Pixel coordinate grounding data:
== == ==

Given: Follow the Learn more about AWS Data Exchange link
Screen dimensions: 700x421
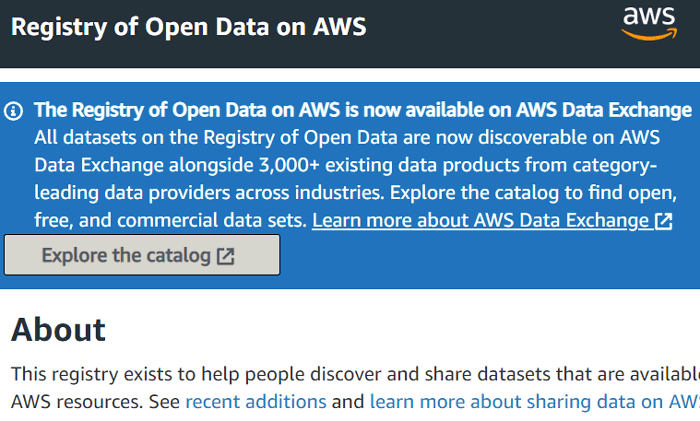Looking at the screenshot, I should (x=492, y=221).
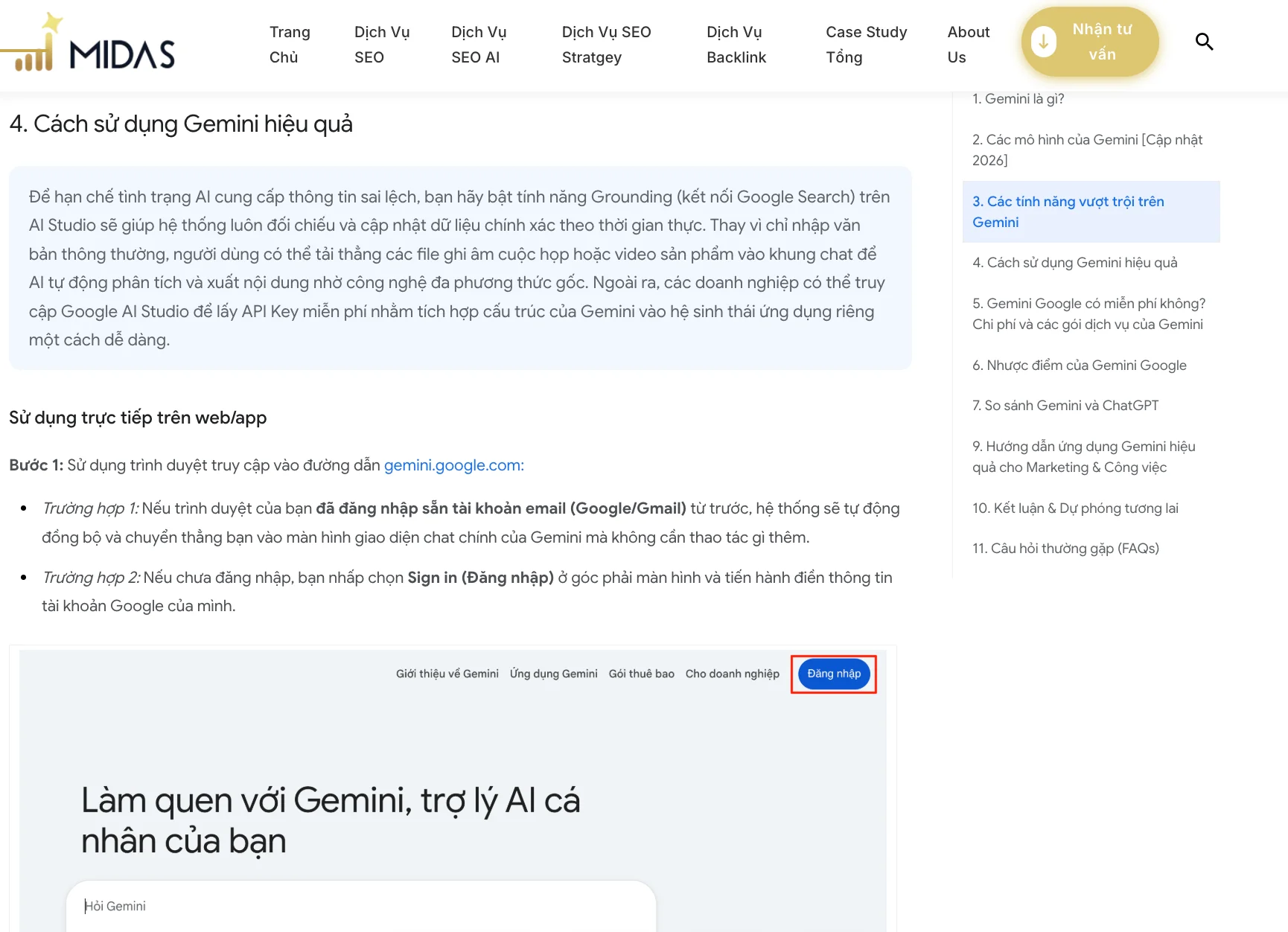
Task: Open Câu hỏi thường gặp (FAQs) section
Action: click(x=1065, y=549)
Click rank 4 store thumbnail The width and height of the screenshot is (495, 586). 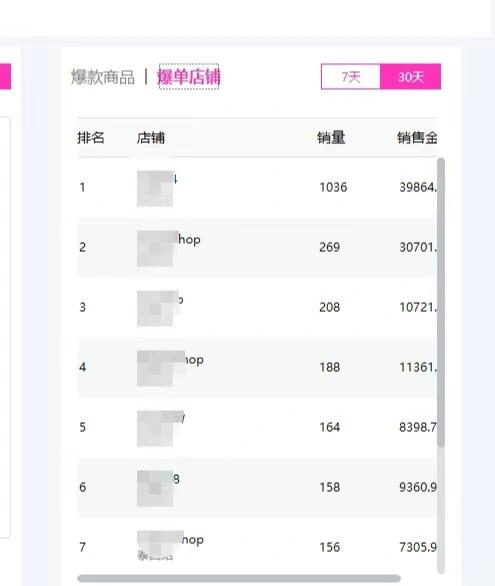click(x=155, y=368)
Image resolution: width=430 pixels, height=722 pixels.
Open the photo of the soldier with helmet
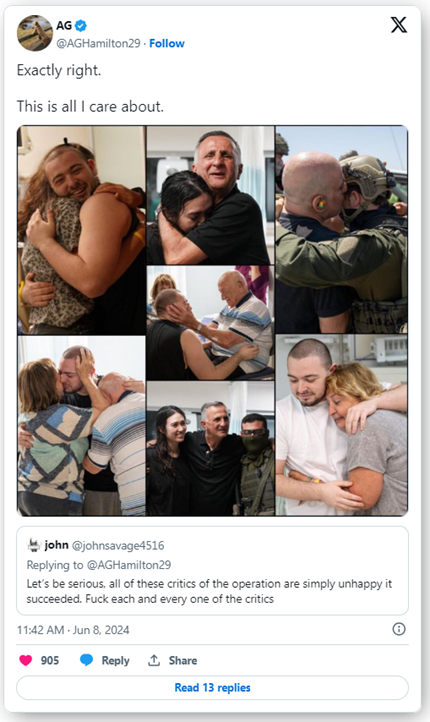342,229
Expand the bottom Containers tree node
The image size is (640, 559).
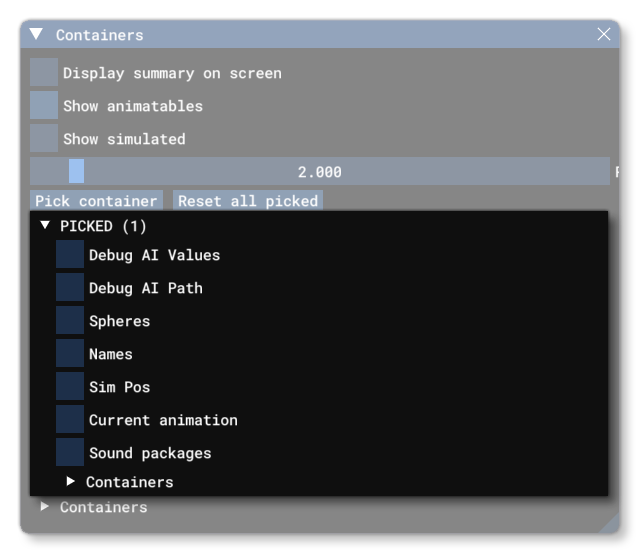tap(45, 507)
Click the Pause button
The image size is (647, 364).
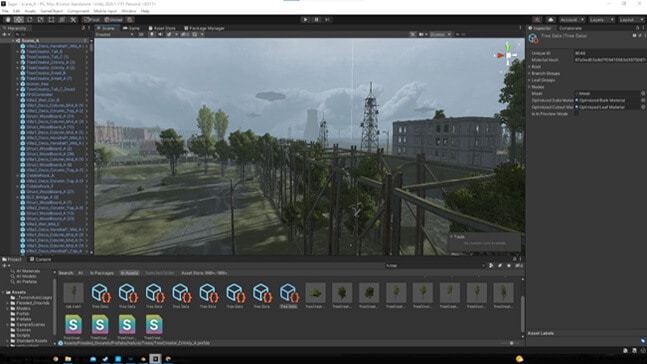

== == ==

▸ **DIRECTIONS FOR THIS TASK**:
Restate, exactly as they appear, the line with "Expand the bottom Containers tree node" and all the lines after it up to the end of the data above; images do not belong in the copy.

▸ **SOLUTION TO THE PROBLEM**:
Expand the bottom Containers tree node
The image size is (640, 559).
tap(45, 507)
Click the Pause button
The image size is (647, 364).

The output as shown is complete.